DESCRIPTION OF THE TASK: Give back all the data exactly, line by line.

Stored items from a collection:
BEGIN

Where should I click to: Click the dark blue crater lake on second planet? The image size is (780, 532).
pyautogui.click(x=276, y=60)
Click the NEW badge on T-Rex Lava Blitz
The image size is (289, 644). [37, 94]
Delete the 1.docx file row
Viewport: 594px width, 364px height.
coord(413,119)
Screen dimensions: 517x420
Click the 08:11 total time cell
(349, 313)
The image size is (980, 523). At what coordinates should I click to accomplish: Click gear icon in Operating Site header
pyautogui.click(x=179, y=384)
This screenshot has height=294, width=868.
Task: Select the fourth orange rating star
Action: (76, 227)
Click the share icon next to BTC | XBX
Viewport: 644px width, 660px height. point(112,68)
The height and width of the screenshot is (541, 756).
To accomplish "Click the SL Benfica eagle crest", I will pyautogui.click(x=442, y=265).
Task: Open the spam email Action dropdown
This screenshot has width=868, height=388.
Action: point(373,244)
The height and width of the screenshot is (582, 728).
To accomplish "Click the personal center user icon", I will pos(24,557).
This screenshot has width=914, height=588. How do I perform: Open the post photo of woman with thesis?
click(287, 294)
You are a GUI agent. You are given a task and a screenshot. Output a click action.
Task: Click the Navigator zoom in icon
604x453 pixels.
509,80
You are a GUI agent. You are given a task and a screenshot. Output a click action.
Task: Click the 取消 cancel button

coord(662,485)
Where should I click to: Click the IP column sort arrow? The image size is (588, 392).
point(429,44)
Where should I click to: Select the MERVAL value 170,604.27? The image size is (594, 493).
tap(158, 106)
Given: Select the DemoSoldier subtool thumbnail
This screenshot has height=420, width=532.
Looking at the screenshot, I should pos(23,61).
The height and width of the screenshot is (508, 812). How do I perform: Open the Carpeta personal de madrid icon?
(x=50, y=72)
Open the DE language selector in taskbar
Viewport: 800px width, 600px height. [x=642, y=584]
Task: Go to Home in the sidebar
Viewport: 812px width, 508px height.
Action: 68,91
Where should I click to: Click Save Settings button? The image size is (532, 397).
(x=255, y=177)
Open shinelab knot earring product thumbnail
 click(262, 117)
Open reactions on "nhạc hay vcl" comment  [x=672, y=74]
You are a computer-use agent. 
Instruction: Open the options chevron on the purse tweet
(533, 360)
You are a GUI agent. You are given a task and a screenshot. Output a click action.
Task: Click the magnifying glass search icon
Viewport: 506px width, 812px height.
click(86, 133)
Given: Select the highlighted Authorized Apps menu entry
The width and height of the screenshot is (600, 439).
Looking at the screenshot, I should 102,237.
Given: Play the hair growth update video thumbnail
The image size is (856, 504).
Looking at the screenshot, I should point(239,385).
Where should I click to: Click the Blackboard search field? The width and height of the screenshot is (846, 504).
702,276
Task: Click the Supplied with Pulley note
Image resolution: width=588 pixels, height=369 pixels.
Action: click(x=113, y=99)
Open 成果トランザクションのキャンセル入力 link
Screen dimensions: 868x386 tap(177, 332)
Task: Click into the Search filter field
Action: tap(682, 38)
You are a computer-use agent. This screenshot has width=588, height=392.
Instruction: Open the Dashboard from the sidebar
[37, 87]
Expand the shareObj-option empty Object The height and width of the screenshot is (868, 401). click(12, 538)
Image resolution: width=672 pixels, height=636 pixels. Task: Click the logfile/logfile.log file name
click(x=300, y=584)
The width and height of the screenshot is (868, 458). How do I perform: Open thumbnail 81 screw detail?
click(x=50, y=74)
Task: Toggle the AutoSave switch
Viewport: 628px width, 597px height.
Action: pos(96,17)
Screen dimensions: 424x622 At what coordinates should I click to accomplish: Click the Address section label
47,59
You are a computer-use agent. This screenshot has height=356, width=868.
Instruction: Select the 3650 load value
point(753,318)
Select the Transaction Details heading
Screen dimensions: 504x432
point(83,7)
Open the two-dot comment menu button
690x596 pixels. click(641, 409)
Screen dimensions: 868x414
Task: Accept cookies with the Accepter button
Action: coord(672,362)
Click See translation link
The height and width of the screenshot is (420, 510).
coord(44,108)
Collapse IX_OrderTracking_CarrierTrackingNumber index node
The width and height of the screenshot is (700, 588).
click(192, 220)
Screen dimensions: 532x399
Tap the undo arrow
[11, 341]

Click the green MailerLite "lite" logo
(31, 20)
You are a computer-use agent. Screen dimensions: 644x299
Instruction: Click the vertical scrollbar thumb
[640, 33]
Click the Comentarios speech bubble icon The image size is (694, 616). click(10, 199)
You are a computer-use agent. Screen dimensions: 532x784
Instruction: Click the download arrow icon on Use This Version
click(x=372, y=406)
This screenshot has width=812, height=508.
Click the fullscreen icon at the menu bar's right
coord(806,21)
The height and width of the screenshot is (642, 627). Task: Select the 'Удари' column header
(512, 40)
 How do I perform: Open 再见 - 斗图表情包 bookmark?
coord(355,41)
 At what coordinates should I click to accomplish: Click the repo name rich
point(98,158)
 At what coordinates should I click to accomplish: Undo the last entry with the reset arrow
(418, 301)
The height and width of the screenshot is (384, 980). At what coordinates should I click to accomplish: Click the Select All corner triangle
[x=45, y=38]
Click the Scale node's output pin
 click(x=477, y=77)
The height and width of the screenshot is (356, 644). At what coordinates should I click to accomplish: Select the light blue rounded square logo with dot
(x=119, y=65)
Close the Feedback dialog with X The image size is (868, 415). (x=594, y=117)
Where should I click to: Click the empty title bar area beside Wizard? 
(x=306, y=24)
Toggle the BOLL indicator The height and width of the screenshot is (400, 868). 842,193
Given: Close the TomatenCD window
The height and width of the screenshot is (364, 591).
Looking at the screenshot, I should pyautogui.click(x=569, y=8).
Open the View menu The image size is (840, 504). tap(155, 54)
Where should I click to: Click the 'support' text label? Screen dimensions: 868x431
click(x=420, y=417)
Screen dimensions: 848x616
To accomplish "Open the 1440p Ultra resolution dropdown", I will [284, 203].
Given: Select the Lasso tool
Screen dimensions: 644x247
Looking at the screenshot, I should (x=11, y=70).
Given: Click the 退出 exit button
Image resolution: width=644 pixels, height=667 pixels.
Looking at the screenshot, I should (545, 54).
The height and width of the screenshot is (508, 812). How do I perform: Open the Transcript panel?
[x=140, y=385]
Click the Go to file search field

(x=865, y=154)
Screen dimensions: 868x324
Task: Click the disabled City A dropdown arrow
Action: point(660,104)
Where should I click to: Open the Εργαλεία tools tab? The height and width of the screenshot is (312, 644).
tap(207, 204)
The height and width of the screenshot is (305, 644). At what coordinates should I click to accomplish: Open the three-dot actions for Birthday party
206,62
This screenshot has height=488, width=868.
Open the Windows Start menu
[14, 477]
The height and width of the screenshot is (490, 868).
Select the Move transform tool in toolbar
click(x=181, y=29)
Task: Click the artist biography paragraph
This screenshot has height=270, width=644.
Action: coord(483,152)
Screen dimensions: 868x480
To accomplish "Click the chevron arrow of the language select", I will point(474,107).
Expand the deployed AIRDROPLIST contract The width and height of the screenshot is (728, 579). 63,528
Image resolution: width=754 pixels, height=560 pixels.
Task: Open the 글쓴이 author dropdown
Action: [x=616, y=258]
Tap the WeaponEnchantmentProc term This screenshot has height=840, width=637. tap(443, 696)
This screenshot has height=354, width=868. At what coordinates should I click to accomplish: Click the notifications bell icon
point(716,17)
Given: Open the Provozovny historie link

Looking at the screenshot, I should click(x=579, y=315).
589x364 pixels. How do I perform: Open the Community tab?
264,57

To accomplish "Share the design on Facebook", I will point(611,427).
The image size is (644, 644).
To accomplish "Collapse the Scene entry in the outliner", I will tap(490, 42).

END

WORKED SOLUTION:
Where should I click to: Click the dark blue crater lake on second planet? The image size is (780, 532).
pyautogui.click(x=276, y=60)
Click the NEW badge on T-Rex Lava Blitz
The image size is (289, 644). [37, 94]
Delete the 1.docx file row
Viewport: 594px width, 364px height.
coord(413,119)
Screen dimensions: 517x420
Click the 08:11 total time cell
(349, 313)
The image size is (980, 523). At what coordinates should I click to accomplish: Click gear icon in Operating Site header
pyautogui.click(x=179, y=384)
This screenshot has height=294, width=868.
Task: Select the fourth orange rating star
Action: (76, 227)
Click the share icon next to BTC | XBX
Viewport: 644px width, 660px height. point(112,68)
The height and width of the screenshot is (541, 756).
To accomplish "Click the SL Benfica eagle crest", I will pyautogui.click(x=442, y=265).
Task: Open the spam email Action dropdown
This screenshot has width=868, height=388.
Action: point(373,244)
The height and width of the screenshot is (582, 728).
To accomplish "Click the personal center user icon", I will pos(24,557).
This screenshot has width=914, height=588. How do I perform: Open the post photo of woman with thesis?
click(287, 294)
You are a GUI agent. You are given a task and a screenshot. Output a click action.
Task: Click the Navigator zoom in icon
604x453 pixels.
509,80
You are a GUI agent. You are given a task and a screenshot. Output a click action.
Task: Click the 取消 cancel button

coord(662,485)
Where should I click to: Click the IP column sort arrow? The image size is (588, 392).
point(429,44)
Where should I click to: Select the MERVAL value 170,604.27? The image size is (594, 493).
tap(158, 106)
Given: Select the DemoSoldier subtool thumbnail
This screenshot has height=420, width=532.
Looking at the screenshot, I should pos(23,61).
The height and width of the screenshot is (508, 812). How do I perform: Open the Carpeta personal de madrid icon?
(x=50, y=72)
Open the DE language selector in taskbar
Viewport: 800px width, 600px height. [x=642, y=584]
Task: Go to Home in the sidebar
Viewport: 812px width, 508px height.
Action: 68,91
Where should I click to: Click Save Settings button? The image size is (532, 397).
(x=255, y=177)
Open shinelab knot earring product thumbnail
 click(262, 117)
Open reactions on "nhạc hay vcl" comment  [x=672, y=74]
You are a computer-use agent. 
Instruction: Open the options chevron on the purse tweet
(533, 360)
You are a GUI agent. You are given a task and a screenshot. Output a click action.
Task: Click the magnifying glass search icon
Viewport: 506px width, 812px height.
click(86, 133)
Given: Select the highlighted Authorized Apps menu entry
The width and height of the screenshot is (600, 439).
Looking at the screenshot, I should 102,237.
Given: Play the hair growth update video thumbnail
The image size is (856, 504).
Looking at the screenshot, I should point(239,385).
Where should I click to: Click the Blackboard search field? The width and height of the screenshot is (846, 504).
702,276
Task: Click the Supplied with Pulley note
Image resolution: width=588 pixels, height=369 pixels.
Action: click(x=113, y=99)
Open 成果トランザクションのキャンセル入力 link
Screen dimensions: 868x386 tap(177, 332)
Task: Click into the Search filter field
Action: tap(682, 38)
You are a computer-use agent. This screenshot has width=588, height=392.
Instruction: Open the Dashboard from the sidebar
[37, 87]
Expand the shareObj-option empty Object The height and width of the screenshot is (868, 401). click(12, 538)
Image resolution: width=672 pixels, height=636 pixels. Task: Click the logfile/logfile.log file name
click(x=300, y=584)
The width and height of the screenshot is (868, 458). How do I perform: Open thumbnail 81 screw detail?
click(x=50, y=74)
Task: Toggle the AutoSave switch
Viewport: 628px width, 597px height.
Action: pos(96,17)
Screen dimensions: 424x622 At what coordinates should I click to accomplish: Click the Address section label
47,59
You are a computer-use agent. This screenshot has height=356, width=868.
Instruction: Select the 3650 load value
point(753,318)
Select the Transaction Details heading
Screen dimensions: 504x432
point(83,7)
Open the two-dot comment menu button
690x596 pixels. click(641, 409)
Screen dimensions: 868x414
Task: Accept cookies with the Accepter button
Action: coord(672,362)
Click See translation link
The height and width of the screenshot is (420, 510).
coord(44,108)
Collapse IX_OrderTracking_CarrierTrackingNumber index node
The width and height of the screenshot is (700, 588).
click(192, 220)
Screen dimensions: 532x399
Tap the undo arrow
[11, 341]

Click the green MailerLite "lite" logo
(31, 20)
You are a computer-use agent. Screen dimensions: 644x299
Instruction: Click the vertical scrollbar thumb
[640, 33]
Click the Comentarios speech bubble icon The image size is (694, 616). click(10, 199)
You are a computer-use agent. Screen dimensions: 532x784
Instruction: Click the download arrow icon on Use This Version
click(x=372, y=406)
This screenshot has width=812, height=508.
Click the fullscreen icon at the menu bar's right
coord(806,21)
The height and width of the screenshot is (642, 627). Task: Select the 'Удари' column header
(512, 40)
 How do I perform: Open 再见 - 斗图表情包 bookmark?
coord(355,41)
 At what coordinates should I click to accomplish: Click the repo name rich
point(98,158)
 At what coordinates should I click to accomplish: Undo the last entry with the reset arrow
(418, 301)
The height and width of the screenshot is (384, 980). At what coordinates should I click to accomplish: Click the Select All corner triangle
[x=45, y=38]
Click the Scale node's output pin
 click(x=477, y=77)
The height and width of the screenshot is (356, 644). At what coordinates should I click to accomplish: Select the light blue rounded square logo with dot
(x=119, y=65)
Close the Feedback dialog with X The image size is (868, 415). (x=594, y=117)
Where should I click to: Click the empty title bar area beside Wizard? 
(x=306, y=24)
Toggle the BOLL indicator The height and width of the screenshot is (400, 868). 842,193
Given: Close the TomatenCD window
The height and width of the screenshot is (364, 591).
Looking at the screenshot, I should pyautogui.click(x=569, y=8).
Open the View menu The image size is (840, 504). tap(155, 54)
Where should I click to: Click the 'support' text label? Screen dimensions: 868x431
click(x=420, y=417)
Screen dimensions: 848x616
To accomplish "Open the 1440p Ultra resolution dropdown", I will [284, 203].
Given: Select the Lasso tool
Screen dimensions: 644x247
Looking at the screenshot, I should (x=11, y=70).
Given: Click the 退出 exit button
Image resolution: width=644 pixels, height=667 pixels.
Looking at the screenshot, I should (545, 54).
The height and width of the screenshot is (508, 812). How do I perform: Open the Transcript panel?
[x=140, y=385]
Click the Go to file search field

(x=865, y=154)
Screen dimensions: 868x324
Task: Click the disabled City A dropdown arrow
Action: point(660,104)
Where should I click to: Open the Εργαλεία tools tab? The height and width of the screenshot is (312, 644).
tap(207, 204)
The height and width of the screenshot is (305, 644). At what coordinates should I click to accomplish: Open the three-dot actions for Birthday party
206,62
This screenshot has height=488, width=868.
Open the Windows Start menu
[14, 477]
The height and width of the screenshot is (490, 868).
Select the Move transform tool in toolbar
click(x=181, y=29)
Task: Click the artist biography paragraph
This screenshot has height=270, width=644.
Action: coord(483,152)
Screen dimensions: 868x480
To accomplish "Click the chevron arrow of the language select", I will point(474,107).
Expand the deployed AIRDROPLIST contract The width and height of the screenshot is (728, 579). 63,528
Image resolution: width=754 pixels, height=560 pixels.
Task: Open the 글쓴이 author dropdown
Action: [x=616, y=258]
Tap the WeaponEnchantmentProc term This screenshot has height=840, width=637. tap(443, 696)
This screenshot has height=354, width=868. At what coordinates should I click to accomplish: Click the notifications bell icon
point(716,17)
Given: Open the Provozovny historie link

Looking at the screenshot, I should click(x=579, y=315).
589x364 pixels. How do I perform: Open the Community tab?
264,57

To accomplish "Share the design on Facebook", I will point(611,427).
The image size is (644, 644).
To accomplish "Collapse the Scene entry in the outliner", I will tap(490, 42).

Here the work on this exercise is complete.